Since I rarely use HDMI, what kind of experience have any of you had with using baluns? Looking specifically pro-sumer grade at this point (as it will be going in a home, not for presentation). I already know several manufacturers that I trust for various other means of video distribution, but I am willing to try someone new. 

Anyhow, I have only used fiber for digital signals before, so any specific options to look for when making a decision would be helpful as well. I know what to look for when using an analog signal, both in the balun itself as well as the Ethernet cable.


----------



## Call911 (Jan 30, 2012)

I've has great experiences with the Kramer Pico Tools, they work great, plug and play. There's an led indicator that lights green when working, orange when 1 side has an error, and red when both sides have an error. Simple to use, ran it over 100 feet of cat6. Clear image, no issues at all. About $300 for each set through Full Compass.


----------



## Edrick (Jan 30, 2012)

I use snapav

I've got a single coax HDMI balun it'll do 1080p


----------



## museav (Jan 31, 2012)

I tend to stick with manufacturers like Extron, Magenta Research and Hall Research, perhaps Kramer Electronics and sometimes Gefen.

Most HDMI over UTP products use shielded CAT 5e/6/7 cable.
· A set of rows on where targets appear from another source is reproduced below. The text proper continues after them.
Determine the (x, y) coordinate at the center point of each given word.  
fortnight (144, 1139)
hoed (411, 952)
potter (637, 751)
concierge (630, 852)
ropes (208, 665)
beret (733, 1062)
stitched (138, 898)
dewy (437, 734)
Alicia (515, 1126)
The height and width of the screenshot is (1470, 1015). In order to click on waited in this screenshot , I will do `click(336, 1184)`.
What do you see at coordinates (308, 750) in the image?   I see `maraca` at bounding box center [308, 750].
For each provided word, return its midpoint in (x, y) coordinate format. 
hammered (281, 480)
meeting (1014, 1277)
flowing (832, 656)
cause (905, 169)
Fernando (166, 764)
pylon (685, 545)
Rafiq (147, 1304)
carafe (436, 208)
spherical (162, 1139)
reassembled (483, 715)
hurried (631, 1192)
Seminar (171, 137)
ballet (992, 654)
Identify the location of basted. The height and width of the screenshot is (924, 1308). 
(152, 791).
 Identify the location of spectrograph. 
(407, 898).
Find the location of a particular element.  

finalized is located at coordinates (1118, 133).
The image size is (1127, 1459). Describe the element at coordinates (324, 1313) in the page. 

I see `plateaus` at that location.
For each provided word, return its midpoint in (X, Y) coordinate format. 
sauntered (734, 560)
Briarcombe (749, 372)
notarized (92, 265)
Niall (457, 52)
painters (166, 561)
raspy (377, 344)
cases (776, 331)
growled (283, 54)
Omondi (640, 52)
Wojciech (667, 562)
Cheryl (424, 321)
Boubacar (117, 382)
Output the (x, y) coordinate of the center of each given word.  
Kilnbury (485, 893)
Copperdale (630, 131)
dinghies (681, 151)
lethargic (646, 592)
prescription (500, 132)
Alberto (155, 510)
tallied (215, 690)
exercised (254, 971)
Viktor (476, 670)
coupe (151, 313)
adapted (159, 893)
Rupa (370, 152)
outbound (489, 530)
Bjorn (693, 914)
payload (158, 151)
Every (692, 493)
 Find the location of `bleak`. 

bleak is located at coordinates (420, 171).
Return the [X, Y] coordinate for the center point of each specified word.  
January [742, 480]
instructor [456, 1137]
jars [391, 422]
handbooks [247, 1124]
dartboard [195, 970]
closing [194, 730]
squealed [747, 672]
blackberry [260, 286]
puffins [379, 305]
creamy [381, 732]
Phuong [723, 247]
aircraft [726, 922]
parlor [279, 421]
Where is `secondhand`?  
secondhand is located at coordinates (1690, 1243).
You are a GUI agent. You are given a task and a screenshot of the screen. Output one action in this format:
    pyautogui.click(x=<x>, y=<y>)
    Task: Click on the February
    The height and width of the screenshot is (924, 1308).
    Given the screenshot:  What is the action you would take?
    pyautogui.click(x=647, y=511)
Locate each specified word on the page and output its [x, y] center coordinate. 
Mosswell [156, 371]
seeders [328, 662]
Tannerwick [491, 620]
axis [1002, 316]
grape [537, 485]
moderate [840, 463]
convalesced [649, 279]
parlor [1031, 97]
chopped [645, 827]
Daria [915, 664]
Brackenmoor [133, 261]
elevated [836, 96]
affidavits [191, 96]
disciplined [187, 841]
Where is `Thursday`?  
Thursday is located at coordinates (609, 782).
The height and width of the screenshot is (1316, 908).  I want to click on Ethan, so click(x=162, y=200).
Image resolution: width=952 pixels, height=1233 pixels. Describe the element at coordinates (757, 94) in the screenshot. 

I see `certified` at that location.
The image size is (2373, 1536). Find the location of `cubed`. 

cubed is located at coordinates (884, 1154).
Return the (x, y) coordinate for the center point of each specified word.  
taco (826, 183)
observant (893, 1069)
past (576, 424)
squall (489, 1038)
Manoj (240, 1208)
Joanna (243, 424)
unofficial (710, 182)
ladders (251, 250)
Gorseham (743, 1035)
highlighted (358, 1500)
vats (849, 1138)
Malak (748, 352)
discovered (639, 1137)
Some of the manufacturers want you to use their cable, it may not really be that special but they may only support the performance stated for the baluns/interfaces if you use their recommended cable.

You probably want to verify HDCP compliance and EDID pass-through. I just encountered someone who used a lower cost product and instead of the EDID information passing through to the attached device and back, the 'balun' provided the EDID information, something they promoted as a feature as the source would always see a device and thus provide an output even if the display was not on or attached, but for which they then provided no information about the related EDID information, you'd apparently have to get a unit and read the EDID information to know what it supported and had programmed as the default. The 'balun' apparently could be reprogrammed to copy the EDID of the attached display device but that required having a computer with a serial port and purchasing a separate programming device.

I'd also look at what version of HDMI and what resolution you want to support as that may affect both the device and the cable. Some products support HDMI v1.4, but many are v1.3 and some are limited to v1.2. That may not be critical in many applications but may be if you want to support specific capabilities such as deep color or auto lip sync (v1.3 and v1.4) or 3D (v1.4).


----------



## ruinexplorer (Jan 31, 2012)

Thanks. I figured that I would probably be looking for Kramer/Gefen type gear at this point. I'm glad to know of some of the "features" to be looking for/to avoid.


----------